[antlr-interest] Can lexer take hints

Wed Jan 18 14:34:19 PST 2006

Hello Antlr experts.

I'm an antlr newbie struggling with all these pesky nondeterminism 
warnings. I'm trying to implement a parser for ABNF grammar that has 
overlaping tokens and matching rules. For example, it may have a token 
"media" as well as matching rules a="a..z" and b="a..z0..9". Essentially 
token "media" will match rule a and rule b, while a string like "blah" 
will match rule a and rule b. To make it even worse, tokens have a long 
and short term notation (e.g. "media" and "m" mean the same thing).

My question is if it's possible for parser to instruct lexer to use only a 
subset of tokens. For example, let's say I have the following tokens 
defined in lexer:

ID1: (ALPHA)+;
ID2: (DIGIT)+;
ID3: (ALPHA | DIGIT)+;
TOKEN: "MY_TOKEN";

Now I know in parser that at a particular point of time I only expect ID2 
or TOKEN and ask it not to match ID1 and ID2. For example:

messageStart:
   (ID2 | TOKEN)
   { System.out.println("Detected message start"); }
   ;

When I compile code similar to the one above lexer matches all 4 (ID1, 
ID2, ID3, TOKEN) giving me unexpected results. So I don't think it works.

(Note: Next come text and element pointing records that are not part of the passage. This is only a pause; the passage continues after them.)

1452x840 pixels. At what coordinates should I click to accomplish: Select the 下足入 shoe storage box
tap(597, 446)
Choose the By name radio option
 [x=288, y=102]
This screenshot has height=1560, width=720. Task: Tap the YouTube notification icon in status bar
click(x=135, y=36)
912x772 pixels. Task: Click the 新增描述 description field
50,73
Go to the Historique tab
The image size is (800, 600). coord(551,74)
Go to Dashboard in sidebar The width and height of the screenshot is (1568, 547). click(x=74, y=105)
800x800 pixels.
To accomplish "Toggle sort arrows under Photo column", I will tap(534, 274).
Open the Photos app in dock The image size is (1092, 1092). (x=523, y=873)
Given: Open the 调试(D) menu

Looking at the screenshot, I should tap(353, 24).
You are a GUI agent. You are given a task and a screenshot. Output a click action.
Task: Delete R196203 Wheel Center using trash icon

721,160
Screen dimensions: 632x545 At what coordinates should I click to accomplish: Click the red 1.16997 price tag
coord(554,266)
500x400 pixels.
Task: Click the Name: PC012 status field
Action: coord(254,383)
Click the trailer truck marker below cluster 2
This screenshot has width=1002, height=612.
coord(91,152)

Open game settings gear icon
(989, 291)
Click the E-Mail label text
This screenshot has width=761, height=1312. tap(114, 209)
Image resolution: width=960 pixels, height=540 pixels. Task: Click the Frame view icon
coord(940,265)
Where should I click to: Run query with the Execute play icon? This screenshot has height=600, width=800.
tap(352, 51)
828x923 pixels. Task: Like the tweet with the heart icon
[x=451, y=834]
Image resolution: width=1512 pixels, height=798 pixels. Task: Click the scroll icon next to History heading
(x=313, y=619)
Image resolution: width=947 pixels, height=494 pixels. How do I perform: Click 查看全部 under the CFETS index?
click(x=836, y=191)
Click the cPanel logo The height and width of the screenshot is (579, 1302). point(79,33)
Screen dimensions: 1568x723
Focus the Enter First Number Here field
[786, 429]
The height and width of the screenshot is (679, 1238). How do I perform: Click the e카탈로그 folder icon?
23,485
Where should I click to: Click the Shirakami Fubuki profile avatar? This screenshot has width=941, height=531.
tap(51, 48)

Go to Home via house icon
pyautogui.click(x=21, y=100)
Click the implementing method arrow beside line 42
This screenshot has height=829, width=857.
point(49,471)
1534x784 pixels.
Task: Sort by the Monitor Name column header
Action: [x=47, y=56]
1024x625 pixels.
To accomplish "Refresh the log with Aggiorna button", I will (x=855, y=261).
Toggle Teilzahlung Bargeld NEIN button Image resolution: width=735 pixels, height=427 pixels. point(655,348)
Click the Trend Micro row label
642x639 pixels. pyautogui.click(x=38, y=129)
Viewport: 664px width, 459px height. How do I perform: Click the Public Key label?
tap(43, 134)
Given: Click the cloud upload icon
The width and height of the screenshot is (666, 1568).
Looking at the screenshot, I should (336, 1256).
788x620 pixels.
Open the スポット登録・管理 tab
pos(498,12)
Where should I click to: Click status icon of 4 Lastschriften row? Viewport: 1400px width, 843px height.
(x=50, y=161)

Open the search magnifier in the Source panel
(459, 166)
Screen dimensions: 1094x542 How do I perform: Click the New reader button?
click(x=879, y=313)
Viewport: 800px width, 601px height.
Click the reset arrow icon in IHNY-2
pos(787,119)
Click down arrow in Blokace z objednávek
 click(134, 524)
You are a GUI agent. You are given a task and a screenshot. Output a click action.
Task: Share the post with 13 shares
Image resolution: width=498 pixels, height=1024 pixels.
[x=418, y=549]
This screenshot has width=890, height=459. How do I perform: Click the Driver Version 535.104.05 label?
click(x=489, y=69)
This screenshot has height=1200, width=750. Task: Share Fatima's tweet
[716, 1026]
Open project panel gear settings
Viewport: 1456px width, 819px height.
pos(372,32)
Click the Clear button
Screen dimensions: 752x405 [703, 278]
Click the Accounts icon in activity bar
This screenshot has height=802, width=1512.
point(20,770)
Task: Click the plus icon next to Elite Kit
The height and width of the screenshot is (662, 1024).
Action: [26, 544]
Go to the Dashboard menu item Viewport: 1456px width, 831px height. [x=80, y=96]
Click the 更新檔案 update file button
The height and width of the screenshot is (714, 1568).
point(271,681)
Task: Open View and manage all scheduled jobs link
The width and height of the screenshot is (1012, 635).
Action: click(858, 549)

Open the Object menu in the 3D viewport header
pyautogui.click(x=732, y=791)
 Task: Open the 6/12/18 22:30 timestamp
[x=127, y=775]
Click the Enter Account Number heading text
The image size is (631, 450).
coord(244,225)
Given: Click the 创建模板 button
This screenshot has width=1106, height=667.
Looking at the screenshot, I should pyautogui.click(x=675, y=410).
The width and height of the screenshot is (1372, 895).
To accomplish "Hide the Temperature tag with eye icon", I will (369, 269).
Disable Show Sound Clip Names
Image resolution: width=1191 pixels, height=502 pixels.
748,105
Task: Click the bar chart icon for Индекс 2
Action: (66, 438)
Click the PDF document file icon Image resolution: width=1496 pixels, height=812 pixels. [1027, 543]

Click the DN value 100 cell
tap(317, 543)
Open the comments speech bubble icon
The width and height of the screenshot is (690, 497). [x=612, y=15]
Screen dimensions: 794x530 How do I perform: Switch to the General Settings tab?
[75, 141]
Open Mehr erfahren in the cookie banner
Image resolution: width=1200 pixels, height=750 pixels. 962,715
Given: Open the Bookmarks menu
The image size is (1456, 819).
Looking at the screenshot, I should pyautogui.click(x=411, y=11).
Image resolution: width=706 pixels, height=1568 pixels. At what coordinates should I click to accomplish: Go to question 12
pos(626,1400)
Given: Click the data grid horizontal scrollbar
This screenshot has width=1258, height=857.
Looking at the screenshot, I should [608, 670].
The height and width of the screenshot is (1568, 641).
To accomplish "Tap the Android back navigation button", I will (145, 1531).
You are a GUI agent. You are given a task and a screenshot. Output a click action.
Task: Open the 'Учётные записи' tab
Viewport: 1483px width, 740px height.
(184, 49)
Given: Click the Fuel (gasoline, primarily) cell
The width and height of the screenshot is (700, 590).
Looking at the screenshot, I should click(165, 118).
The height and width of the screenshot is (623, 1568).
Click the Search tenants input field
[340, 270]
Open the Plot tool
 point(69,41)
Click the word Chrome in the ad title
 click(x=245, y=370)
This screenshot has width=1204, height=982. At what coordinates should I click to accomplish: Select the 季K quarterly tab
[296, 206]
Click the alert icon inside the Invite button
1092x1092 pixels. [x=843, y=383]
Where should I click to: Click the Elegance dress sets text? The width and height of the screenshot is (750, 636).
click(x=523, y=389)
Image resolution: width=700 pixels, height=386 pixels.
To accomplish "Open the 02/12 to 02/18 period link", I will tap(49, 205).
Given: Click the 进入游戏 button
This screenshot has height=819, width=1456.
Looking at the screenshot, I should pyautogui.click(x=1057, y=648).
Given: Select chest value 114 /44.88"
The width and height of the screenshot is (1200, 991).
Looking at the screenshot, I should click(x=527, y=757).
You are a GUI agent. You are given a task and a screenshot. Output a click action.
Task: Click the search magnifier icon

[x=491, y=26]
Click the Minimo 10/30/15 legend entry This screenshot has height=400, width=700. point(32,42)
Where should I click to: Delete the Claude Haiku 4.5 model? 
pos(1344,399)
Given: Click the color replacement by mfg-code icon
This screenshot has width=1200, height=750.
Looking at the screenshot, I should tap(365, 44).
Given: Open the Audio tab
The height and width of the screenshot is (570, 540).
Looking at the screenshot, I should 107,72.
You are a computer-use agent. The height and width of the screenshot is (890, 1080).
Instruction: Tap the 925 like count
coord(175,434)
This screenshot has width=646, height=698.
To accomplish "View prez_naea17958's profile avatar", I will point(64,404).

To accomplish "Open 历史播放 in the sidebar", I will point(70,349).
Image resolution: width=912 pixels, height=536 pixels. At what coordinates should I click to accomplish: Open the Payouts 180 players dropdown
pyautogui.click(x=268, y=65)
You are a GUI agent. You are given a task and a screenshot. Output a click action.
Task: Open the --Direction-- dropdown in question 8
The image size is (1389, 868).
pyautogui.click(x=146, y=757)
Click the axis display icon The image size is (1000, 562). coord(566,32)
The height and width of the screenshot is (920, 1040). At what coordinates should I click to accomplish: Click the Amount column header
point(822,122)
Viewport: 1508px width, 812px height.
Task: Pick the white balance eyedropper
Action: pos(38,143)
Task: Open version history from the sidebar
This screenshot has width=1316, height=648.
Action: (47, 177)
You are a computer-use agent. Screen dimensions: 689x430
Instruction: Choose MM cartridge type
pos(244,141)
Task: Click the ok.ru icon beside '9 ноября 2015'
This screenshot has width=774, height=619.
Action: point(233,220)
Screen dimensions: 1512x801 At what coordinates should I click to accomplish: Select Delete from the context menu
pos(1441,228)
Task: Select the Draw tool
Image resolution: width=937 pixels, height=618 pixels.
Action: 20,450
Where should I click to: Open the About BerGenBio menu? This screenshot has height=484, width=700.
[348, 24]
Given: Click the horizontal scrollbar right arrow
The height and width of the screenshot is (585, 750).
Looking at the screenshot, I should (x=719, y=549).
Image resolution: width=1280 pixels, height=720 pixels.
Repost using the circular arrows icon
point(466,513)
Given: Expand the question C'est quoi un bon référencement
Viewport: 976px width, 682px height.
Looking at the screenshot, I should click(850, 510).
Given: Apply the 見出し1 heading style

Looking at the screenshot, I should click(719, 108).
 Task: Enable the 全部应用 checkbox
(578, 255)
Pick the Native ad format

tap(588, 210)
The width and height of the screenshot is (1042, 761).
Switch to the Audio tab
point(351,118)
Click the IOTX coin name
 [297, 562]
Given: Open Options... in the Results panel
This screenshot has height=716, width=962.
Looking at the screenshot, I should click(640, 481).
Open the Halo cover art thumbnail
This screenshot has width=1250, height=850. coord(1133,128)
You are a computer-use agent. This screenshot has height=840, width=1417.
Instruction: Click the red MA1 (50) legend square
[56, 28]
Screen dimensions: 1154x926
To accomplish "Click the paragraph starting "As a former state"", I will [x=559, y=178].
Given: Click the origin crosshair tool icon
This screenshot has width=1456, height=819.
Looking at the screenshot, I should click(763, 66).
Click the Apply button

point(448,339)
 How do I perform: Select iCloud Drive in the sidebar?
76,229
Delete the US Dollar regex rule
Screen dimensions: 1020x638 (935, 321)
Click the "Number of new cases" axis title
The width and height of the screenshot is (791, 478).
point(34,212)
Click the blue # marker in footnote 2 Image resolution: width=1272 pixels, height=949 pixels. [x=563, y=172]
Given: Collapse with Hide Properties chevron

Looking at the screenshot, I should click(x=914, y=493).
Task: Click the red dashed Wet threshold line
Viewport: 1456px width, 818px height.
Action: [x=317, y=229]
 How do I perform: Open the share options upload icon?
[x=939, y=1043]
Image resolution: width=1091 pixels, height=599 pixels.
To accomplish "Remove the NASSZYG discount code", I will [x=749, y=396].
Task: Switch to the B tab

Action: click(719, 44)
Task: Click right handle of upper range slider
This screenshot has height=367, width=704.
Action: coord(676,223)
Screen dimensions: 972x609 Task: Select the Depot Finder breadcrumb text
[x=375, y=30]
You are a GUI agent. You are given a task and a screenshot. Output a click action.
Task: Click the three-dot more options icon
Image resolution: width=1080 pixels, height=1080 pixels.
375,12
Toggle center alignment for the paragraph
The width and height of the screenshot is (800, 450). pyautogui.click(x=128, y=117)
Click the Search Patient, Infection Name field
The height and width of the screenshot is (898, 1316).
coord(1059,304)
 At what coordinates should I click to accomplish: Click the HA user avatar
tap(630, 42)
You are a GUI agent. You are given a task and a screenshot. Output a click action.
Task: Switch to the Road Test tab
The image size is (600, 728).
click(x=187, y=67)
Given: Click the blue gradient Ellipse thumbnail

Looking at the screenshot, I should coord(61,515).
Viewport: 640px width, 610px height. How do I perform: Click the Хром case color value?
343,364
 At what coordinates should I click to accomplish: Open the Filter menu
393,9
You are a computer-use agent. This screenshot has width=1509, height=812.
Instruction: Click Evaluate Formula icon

Essentially what I'm trying to do is create a list of all possible lexer 
tokens and then specify in parser which ones to expect at any particular 
time. Is it possible to do with some sort of custom lexer/parser? If not, 
what would be the best approach to implementing this? I suspect that 
states is the only way - but they look very messy and I'm afraid they will 
cause the grammar to depart even further from original ABNF syntax and 
make it difficult to read.

Thank you in advance for any help/pointers/examples on this topic.

Similar questions must have been posted a million times on this forum, I 
apologize if mine is not much different (although it appears so to me!).

Art.